Viaggio nel tempo attraverso l’arte di Carlo Levi che rende la morte impossibile
Di Lucia D’Alessandro
«Sono passati molti anni, pieni di guerra, e di quello che si usa chiamare la Storia.» Tra gli incipit più significanti della letteratura italiana, le parole con cui Carlo Levi principia il romanzo di cui parliamo oggi, coincidono perfettamente con la nostra nuova avventura. A giorni a Eboli si svolgerà la prima tappa del progetto Donne che Salvano i Libri: grazie al sostegno del Centro per la Lettura e il Libro porteremo capillarmente in tutta la Campania la parola delle bibliotecarie che – nel passato come nel presente – preservano il fragile eppure eterno tesoro di conoscenza custodito nei libri. Molte storie incastonate nella Storia, tutte militanti, di quella milizia che è fatta di pace e di amorevole cura. Buona lettura!
Un torinese si riconosce dalla faccia
Negli anni ‘70, in una cittadina campana alle pendici del Montedoro, tra le stradine dall’aspetto medievale si aggira una figura misteriosa. Si tratta di un vecchietto con folti capelli bianchi, un sorrisetto stampato in volto e una luce particolare negli occhi. Si vede che è straniero.
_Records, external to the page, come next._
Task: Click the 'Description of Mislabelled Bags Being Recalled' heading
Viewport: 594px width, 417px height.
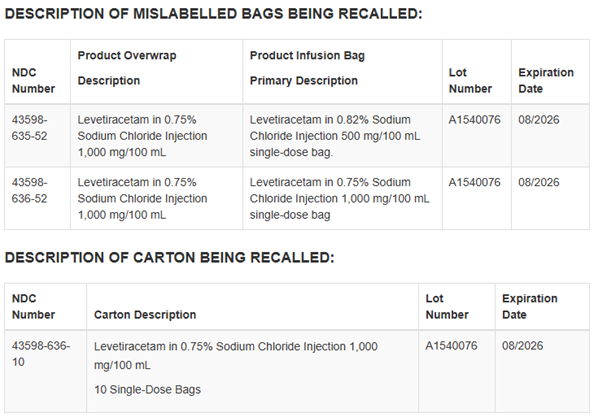Action: [x=213, y=14]
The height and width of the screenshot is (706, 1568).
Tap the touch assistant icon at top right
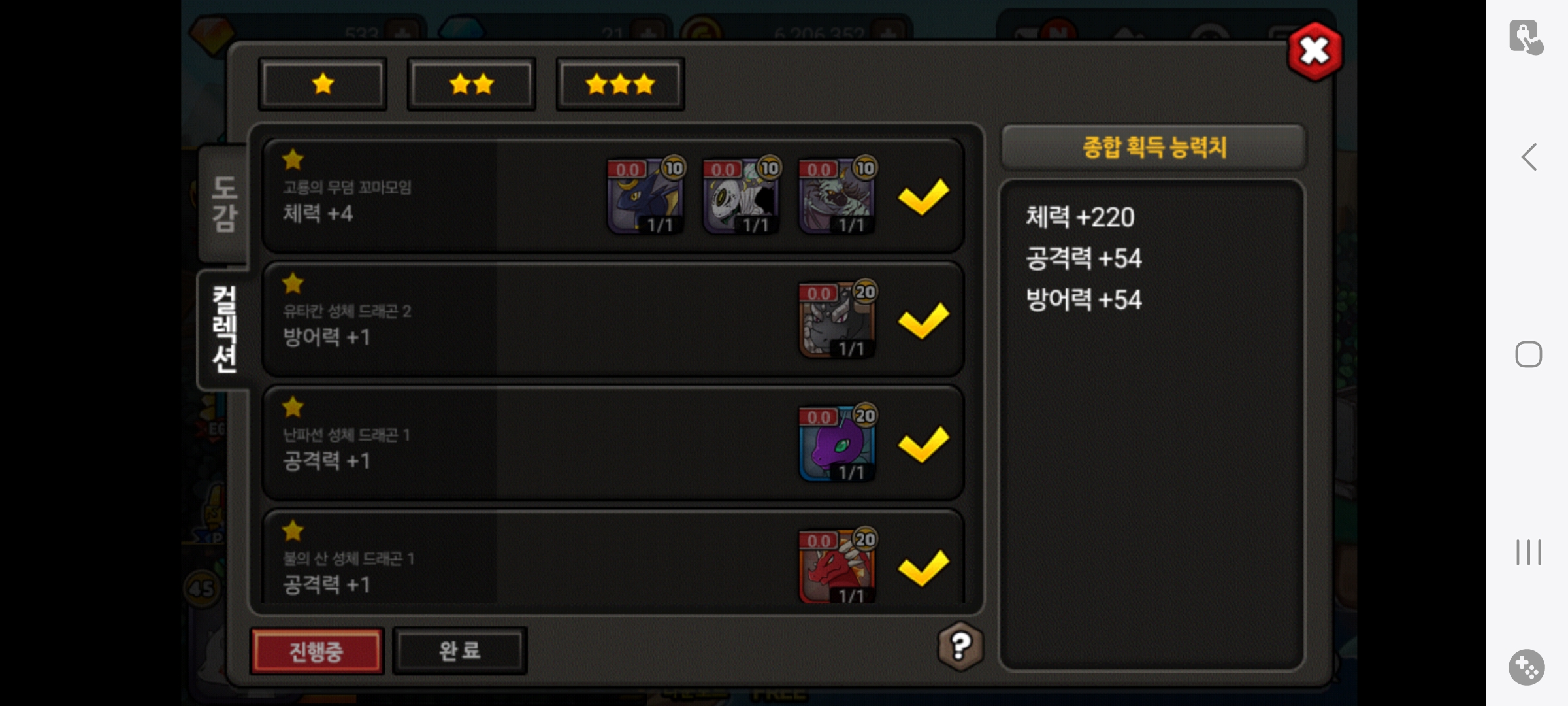coord(1526,37)
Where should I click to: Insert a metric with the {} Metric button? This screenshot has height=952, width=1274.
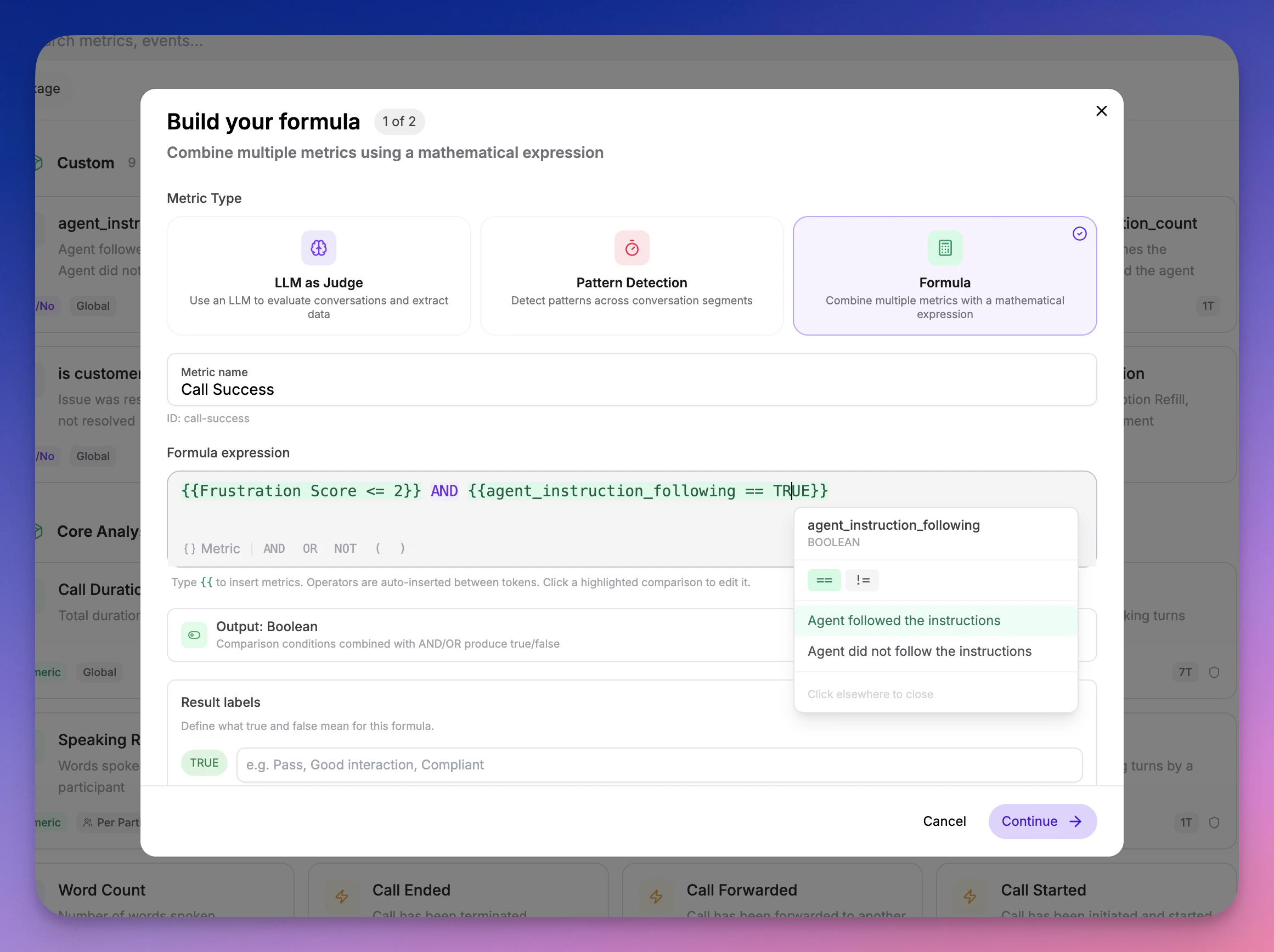[211, 548]
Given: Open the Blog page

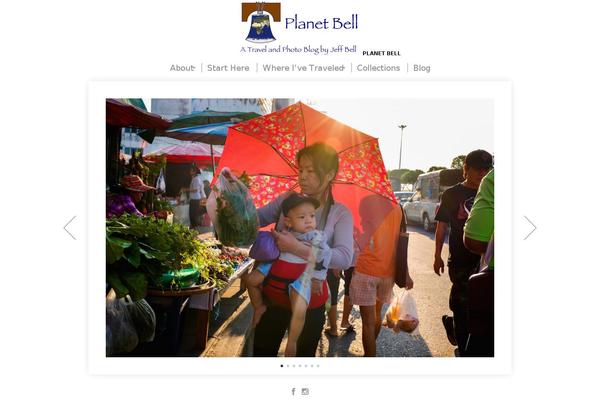Looking at the screenshot, I should tap(422, 68).
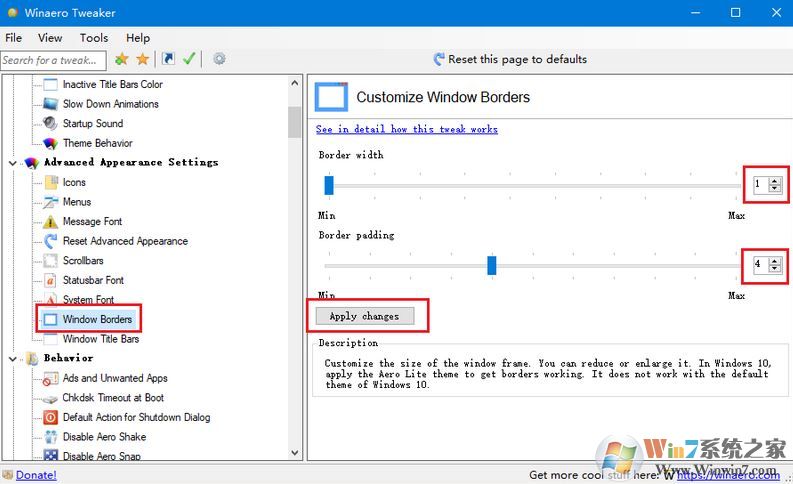Viewport: 793px width, 484px height.
Task: Open the Theme Behavior tweak
Action: pyautogui.click(x=97, y=143)
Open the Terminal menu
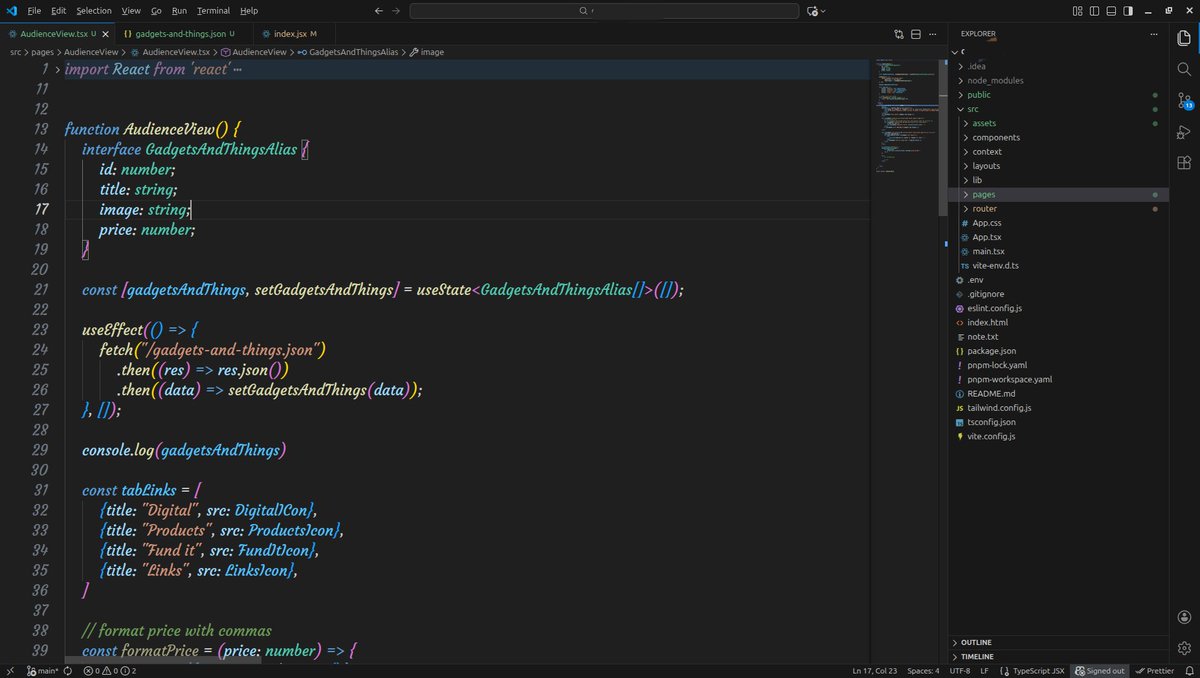This screenshot has height=678, width=1200. tap(213, 10)
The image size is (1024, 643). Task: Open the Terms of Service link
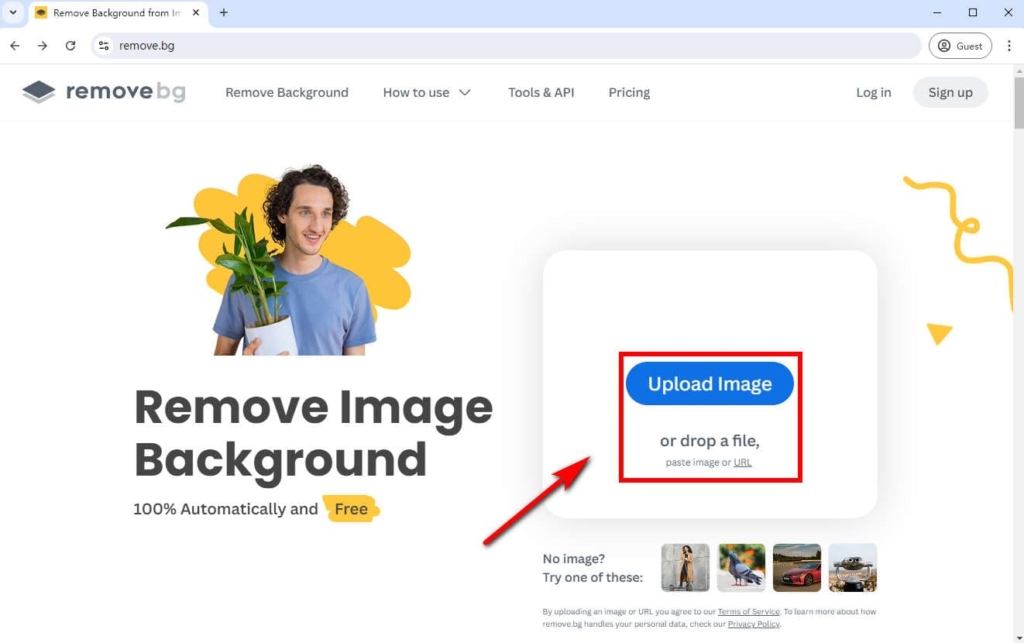(x=748, y=611)
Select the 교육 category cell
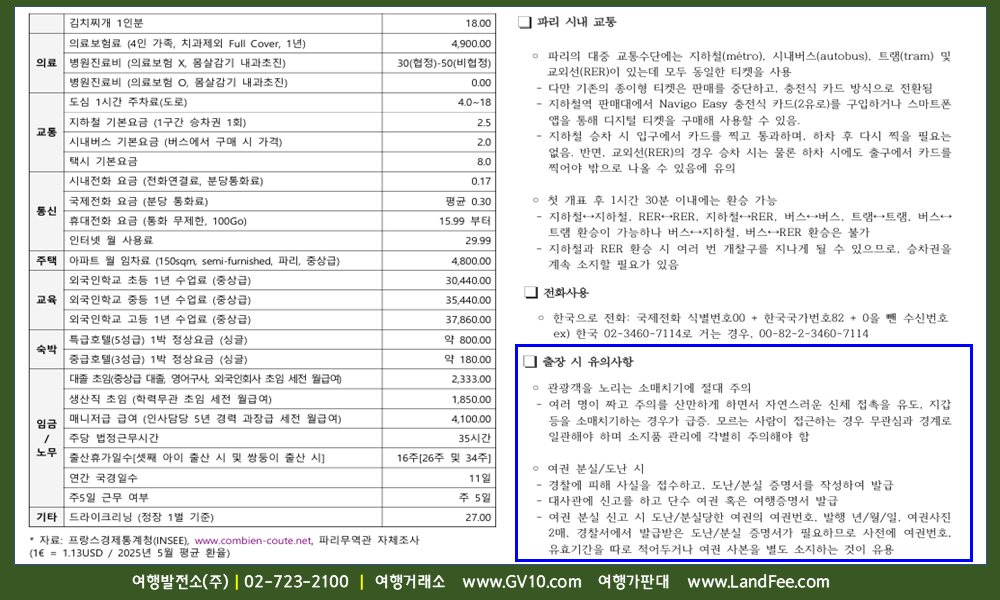Image resolution: width=1000 pixels, height=600 pixels. 46,299
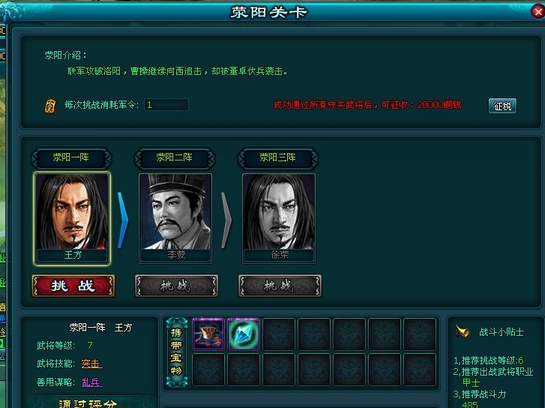The image size is (545, 408).
Task: Open the 荥阳三阵 stage tab
Action: (x=278, y=158)
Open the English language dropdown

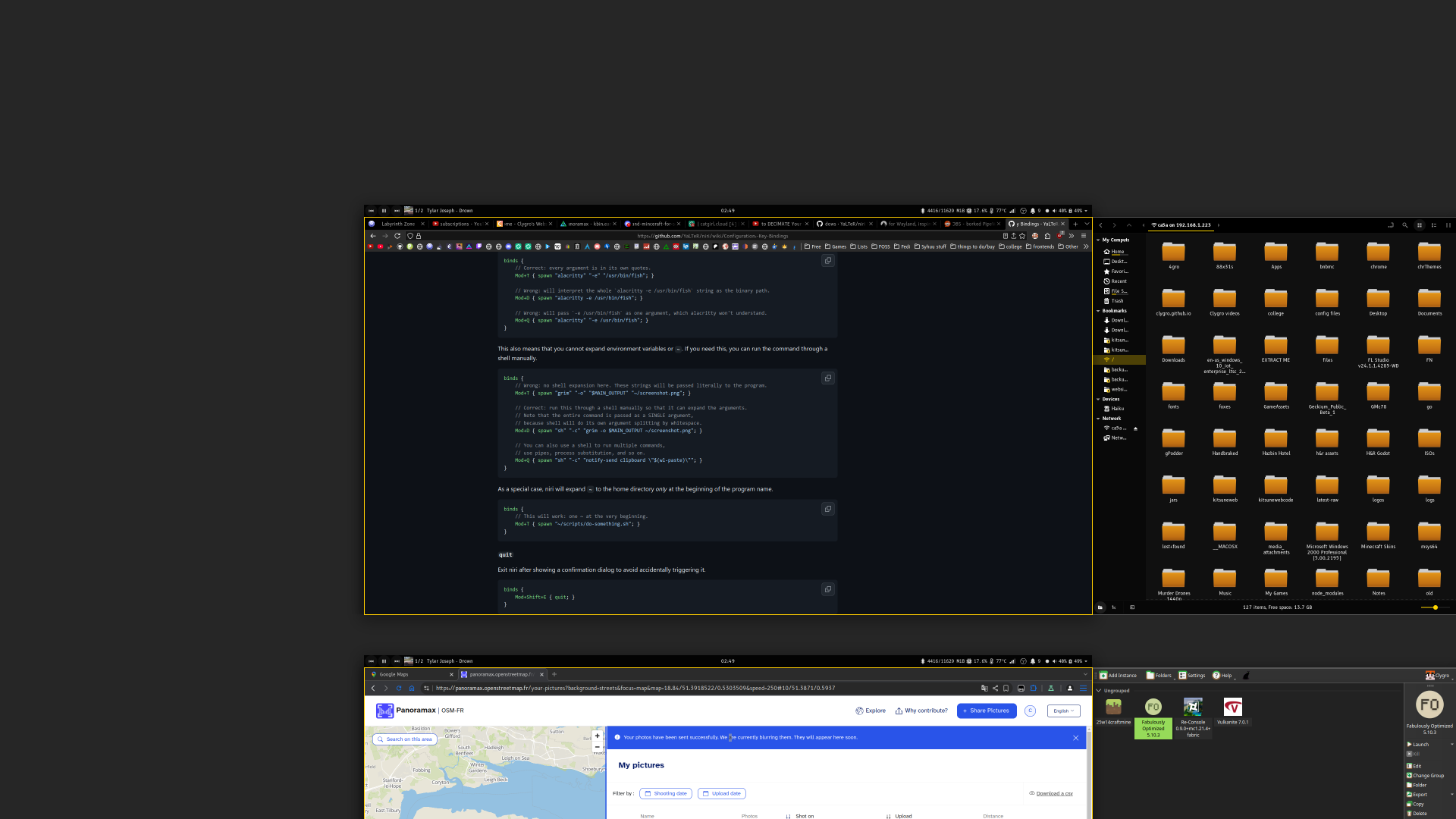1063,711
Qua a Eboli un torinese si riconosce dalla faccia.
Eppure, quest’uomo settantenne si guarda intorno come se fosse appena tornato a casa dopo un lungo viaggio, non come se vedesse tutto per la prima volta: case, strade, persone. Sembra conoscerle e loro sembrano ricambiare. Ovviamente, noi non possiamo sapere come si svolse la prima visita di Carlo Levi a Eboli. Lo stavamo solo immaginando.
Lo scrittore decise di recarcisi negli ultimi anni della sua vita, in incognito, forse per non rischiare di guastare la sua percezione della città. Voleva passare inosservato, sapeva che Eboli, da sempre a lui molto affezionata, non lo avrebbe lasciato passare senza onori e riconoscimenti. E forse lui non li desiderava neppure.
Carlo e Primo Levi
Parlare di Eboli senza nominare il famosissimo romanzo che cita la città nel titolo e il suo autore è un’impresa impossibile. Non pensare che il cognome di Carlo Levi ricorre tristemente nella cultura italiana. è altrettanto impossibile. Primo e Carlo Levi non erano parenti, quello che li accomuna si riduce a due cose: l’essere ebrei e l’aver vissuto durante la Seconda Guerra Mondiale. Entrambi subirono soprusi e entrambi presero spunto dalle loro tragiche vicende per produrre arte. Antifascisti entrambi, con due modi diversi di comunicarlo: Primo con la sua devastante esperienza personale nei campi di concentramento, Carlo attraverso la sua attività di giornalismo politico, con i libri e la sua arte.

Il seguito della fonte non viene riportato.